Pixel coordinate grounding data
^^^^^^^^

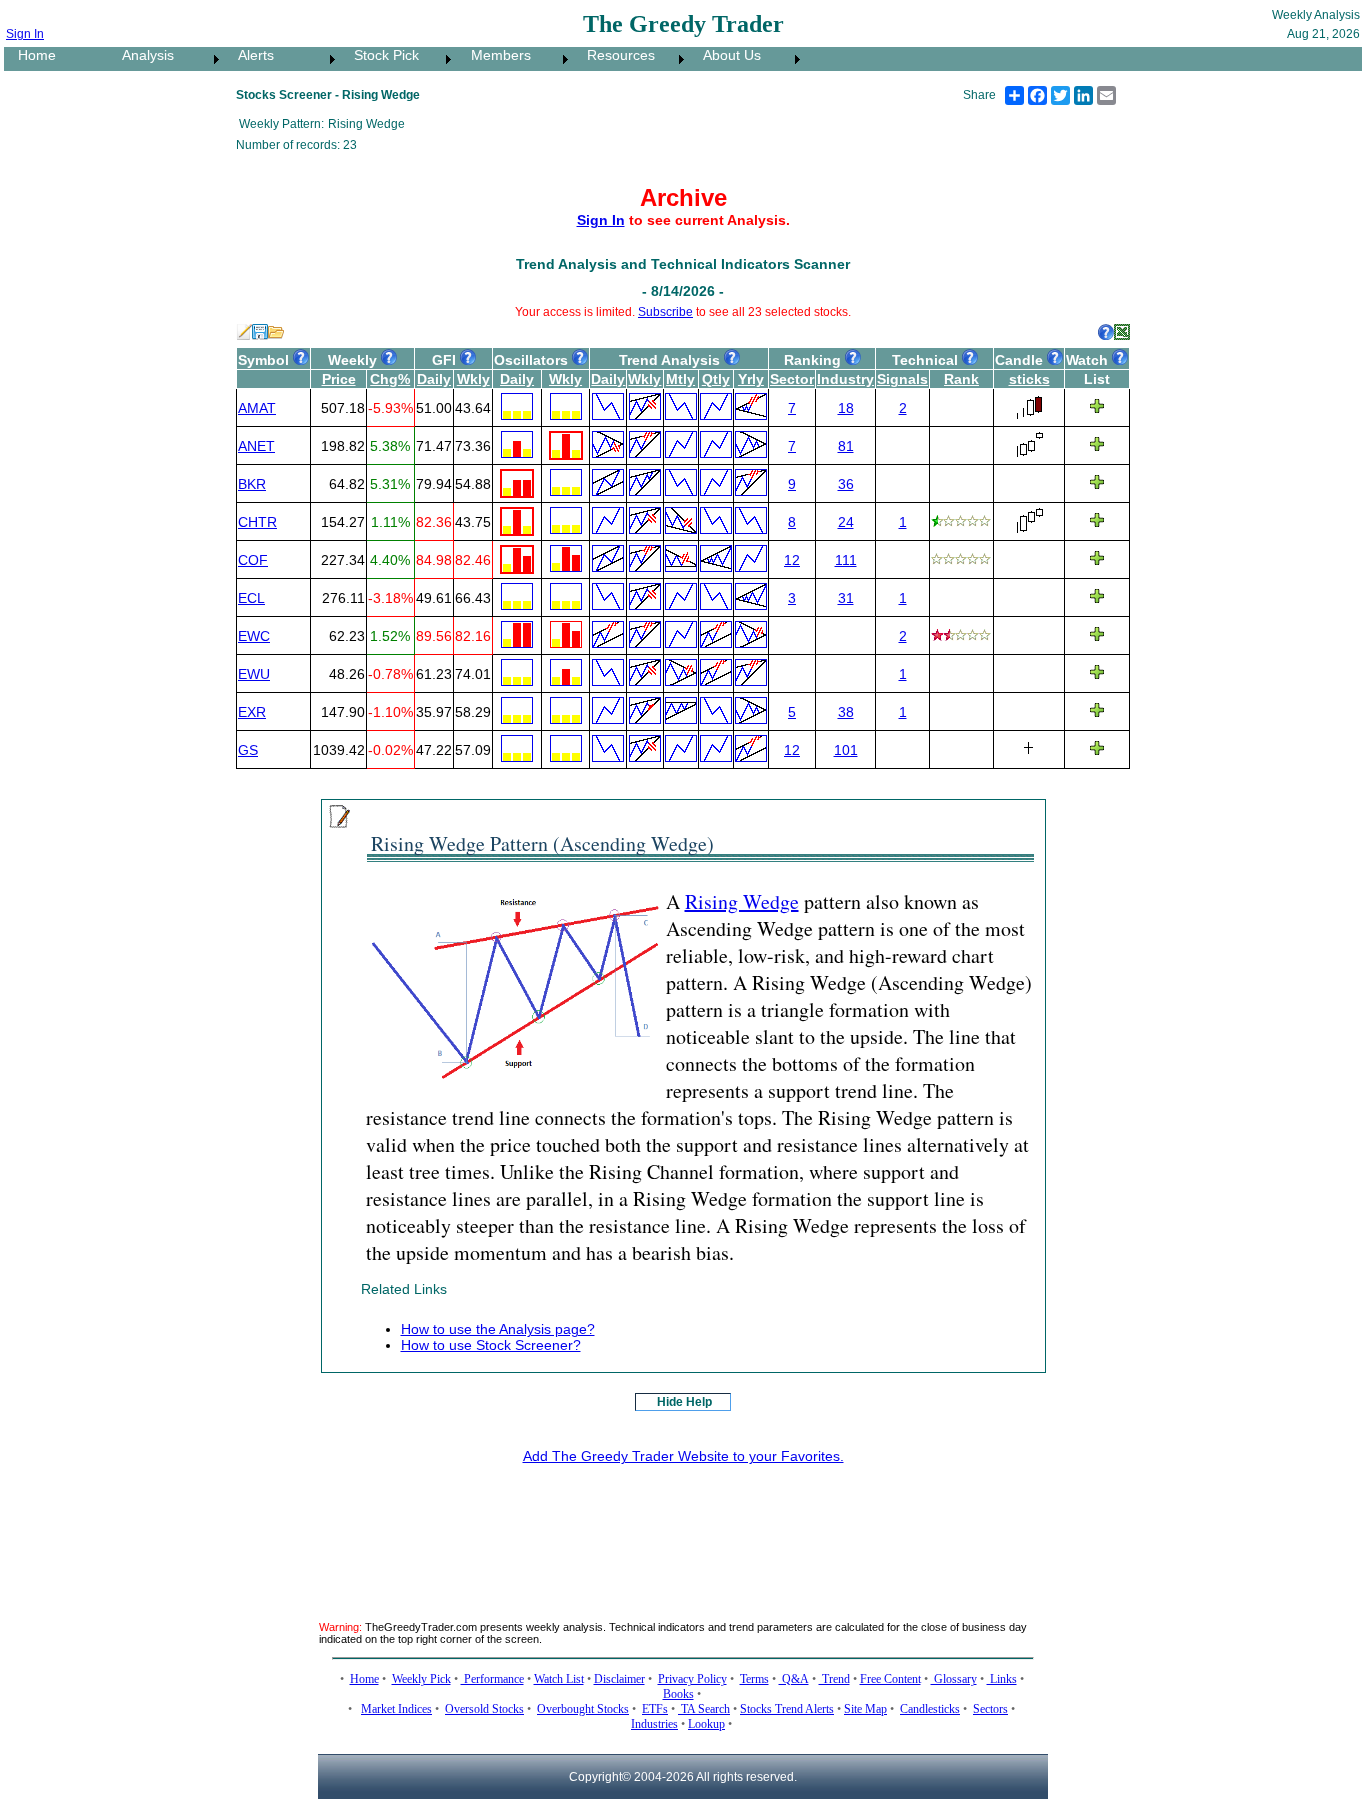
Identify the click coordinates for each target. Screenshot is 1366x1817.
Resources (615, 55)
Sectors (990, 1709)
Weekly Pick (421, 1679)
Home (31, 55)
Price (339, 379)
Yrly (751, 379)
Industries (654, 1724)
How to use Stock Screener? (491, 1345)
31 (846, 598)
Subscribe (665, 312)
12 (792, 560)
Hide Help (684, 1402)
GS (248, 750)
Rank (961, 379)
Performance (492, 1679)
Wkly (473, 379)
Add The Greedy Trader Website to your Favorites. (683, 1456)
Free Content (890, 1679)
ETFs (655, 1709)
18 (846, 408)
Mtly (680, 379)
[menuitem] (56, 59)
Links (1002, 1679)
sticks (1029, 379)
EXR (252, 712)
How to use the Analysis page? (498, 1329)
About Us (726, 55)
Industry (845, 379)
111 (846, 560)
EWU (254, 674)
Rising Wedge (742, 901)
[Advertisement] (683, 1527)
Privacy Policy (692, 1679)
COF (253, 560)
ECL (251, 598)
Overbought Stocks (583, 1709)
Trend (834, 1679)
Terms (754, 1679)
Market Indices (396, 1709)
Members (495, 55)
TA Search (704, 1709)
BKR (252, 484)
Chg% (390, 379)
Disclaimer (619, 1679)
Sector (792, 379)
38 (846, 712)
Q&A (794, 1679)
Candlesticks (930, 1709)
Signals (902, 379)
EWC (254, 636)
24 (846, 522)
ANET (256, 446)
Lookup (706, 1724)
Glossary (954, 1679)
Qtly (716, 379)
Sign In (25, 34)
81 (846, 446)
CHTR (257, 522)
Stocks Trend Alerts (787, 1709)
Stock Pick (380, 55)
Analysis (142, 55)
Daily (434, 379)
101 (846, 750)
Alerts (250, 55)
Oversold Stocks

^^^^^^^^

[WHAT TO WORK ON] Find the number of lines in the records that include the word "Stocks". Write only that number.

[YOUR RESPONSE] 3